To co pisał Joggi, ale dodam jeszcze parę.Bismarck był większy od KGV – w czym Niemcy utopili te ładnych parę tysięcy ton przewagi?
Samo rozmieszczenie artylerii głównej było dalekie od optymalnego pod względem ciężarowym. Świetnym przykładem, który uwielbiam, jest porównanie Liona i Vanguarda z 39 ( projekty wstępne ).
Lion 3x3 406, wyporność 40500 ton
Vanguard 4x2x381 wyporność 41600 ton
Przy czym Vanguard miał mieć tą samą siłownię co Lion ( oszczędność czasu i pieniędzy ) i w rejonie siłowni o jeden cal mniej pancerza burtowego ( Lion wszędzie 15 cali, Vanguard jak KGV )
Czyli mamy okręt o generalnie tym samym kadłubie ( dłuższym dla innej artylerii ), nieco słabszym pancerzu, tej samej siłowni, słabszych i mniej licznych działach a reszcie takiej samej, ale o jakieś tysiąc ton większy z racji innego rozmieszczenia dział!
Ale masa to nie wszystko.
Anglicy od końca I wojny uważali że 4x2 to idealny układ dla artylerii. Zrezygnowali z niego tylko dla oszczędności ciężarowych. Niemcom zależało na sprawności artylerii bardziej niż na czymkolwiek innym.
Dalej – już wspominałem, że Bismarck wygląda jakby Niemcy punkt po punkcie zrealizowali zalecenia komitetu brytyjskiego z 1920 roku.
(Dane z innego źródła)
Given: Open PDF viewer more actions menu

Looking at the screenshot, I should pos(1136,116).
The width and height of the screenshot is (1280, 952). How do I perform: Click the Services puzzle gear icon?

Z jednym zastrzeżeniem. Komitet zalecał 3 wałową siłownię dla pancerników, a dla krążowników liniowych 4 wałową.
Innymi słowy Bismarck to był krążownik liniowy wykonany według zaleceń tego komitetu ale z siłownią pancernika
( coby nie było wątpliwości. W tym czasie mianem „krążownik liniowy” określano szybki pancernik. Cytat dosłowny „battlecruiser is a capital ship”. Ze względu na wielkość i koszt jest to to samo co pancernik a więc ma być uzbrojony i opancerzony jak pancernik z większa prędkość ma być osiągnięta dzięki większej wyporności. Taka uwaga dla piszących do traktacie waszyngtońskim. Absolutną nieprawdą jest, że pojęcie „capital ship” ukuto na potrzeby traktatu. Anglicy używali go co najmniej 2 lata wcześniej dokładnie w tym samym kontekście w jakim zostało to użyte w traktacie – mam na to papiery ).
W zasadzie od tych zaleceń były ze trzy wyjątki.
1. Artyleria średnia. Anglicy zalecali 16x działo z pociskiem ważacym 100 funtów ( nie określono kalibru uważając to za bezsens – np. działo 6 calowe mogło mieć pociski od 90 do 130 funtów ). W drodze wyjątku dla oszczędności krążownik liniowy mógł mieć 12 takich dział, rozmieszczonych w 2 lufowych wieżach. Bismarck miał 12x150 strzelających pociskami ważącymi 45,3 kg to jest 99,8 funta!
2. nieco inny kształt pancerza pokładowego, ale to drobiazg
3. Anglicy uważali, że pokład pogodowy powinien mieć minimum 1,5 cala ( 38 mm ) a burty nad pancerzem burtowym minimum 2 cale ( 51 mm ). To uznawano za wartość najmniejszą dla aktywacji zapalników pocisków do 15 cali włącznie. Angole uważali, że można by dać w tych miejscach więcej dla ochrony przed średnimi pociskami, ale nie warto, bo zaoszczędzona masa pozwoli użyć ją gdzieś indziej. A pociski miały być celowo aktywowane ( zaprzeczenie AoN ) coby maksymalnie dużo pocisków aktywować przed ich dotarciem do pokładu pancernego.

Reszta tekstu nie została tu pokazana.